Monday, December 20, 2010


What do whistleblowers, transparency fighters, file sharing activists and defectors have in common? They may all possess the same personality trait: a rejection of authority. According to Esther Dyson in project syndicate:



But you probably need to be a bit weird and callous to devote your life to transparency for others. Mikhail Khodorkovsky, the imprisoned ex-CEO of what was Russia's largest oil company, is another example of a flawed, uncompromising person who challenged the flawed people in power and their unaccountability. Such people do not die for our sins; Rather, they sin on our behalf, so that we may live comfortably while they afflict the authorities at great personal risk and in disregard of (authorities' interpretation of) the law and sometimes even ethics.

Information is always used to impose and safeguard an established authority. Because knowledge is power, only the priest are allowed to read the scriptures.
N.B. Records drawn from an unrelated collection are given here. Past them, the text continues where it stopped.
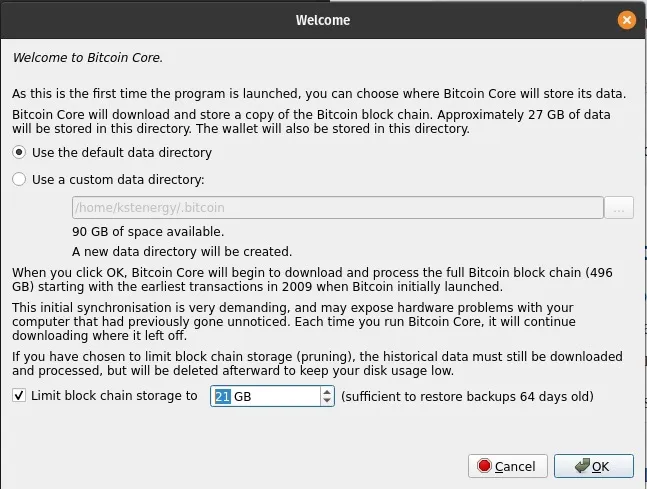Select the default data directory radio button
The width and height of the screenshot is (647, 489).
click(x=19, y=153)
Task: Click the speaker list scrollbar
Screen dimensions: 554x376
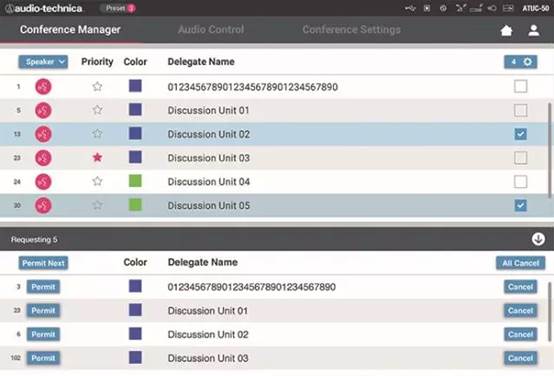Action: click(x=549, y=150)
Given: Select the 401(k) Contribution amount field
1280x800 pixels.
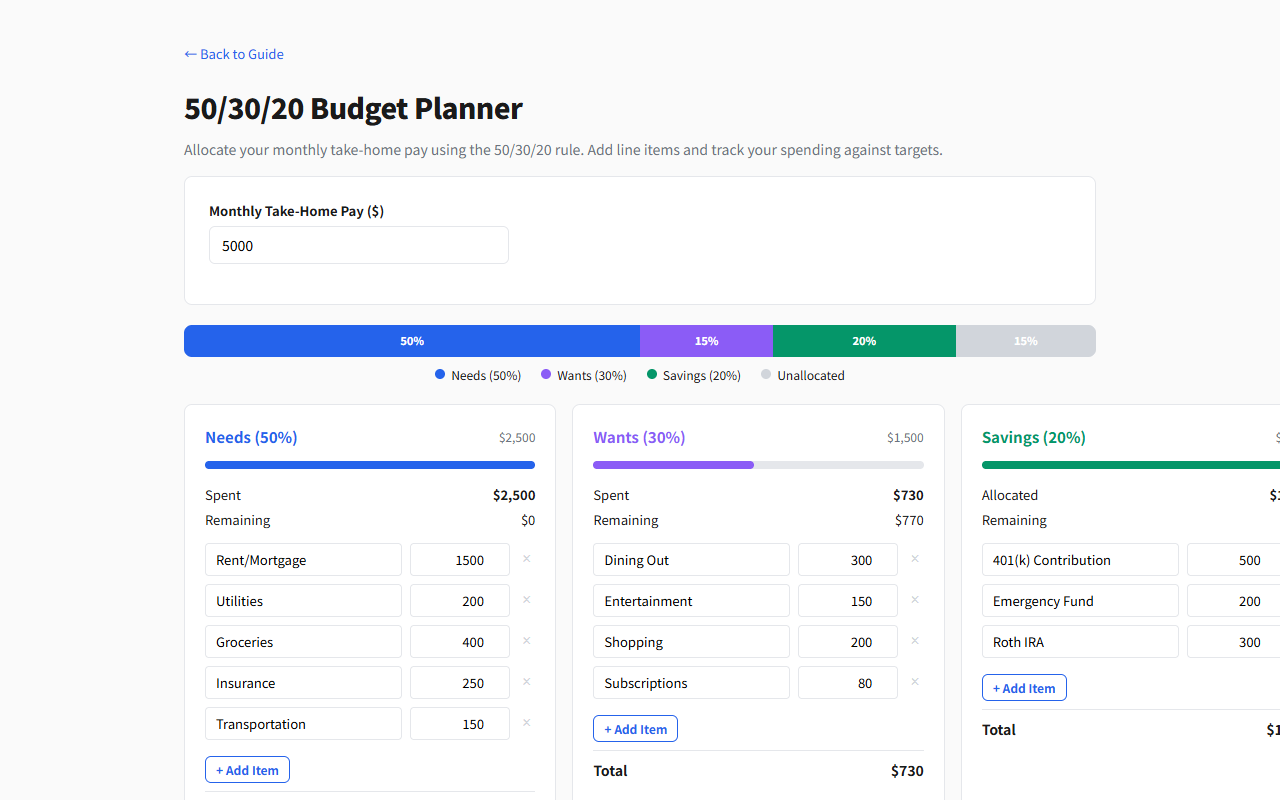Looking at the screenshot, I should (1240, 559).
This is evident in the ancient Mayan civilization who restricts the ability of reading and writing into a small circle of elite class. The spread of the printing press in the European history allows the Bible to be studied by commoners and along with Luther’s writings, paves the way to protestanism, ending the Catholic church monopoly to human salvation in the Christian world. 
Within the psyche of these leakers – whistleblowers, journalists, spies-- whatever you wish to call them, is the hidden desire to achieve some sort of equilibrium and a resentment to authority. These people are anarchists.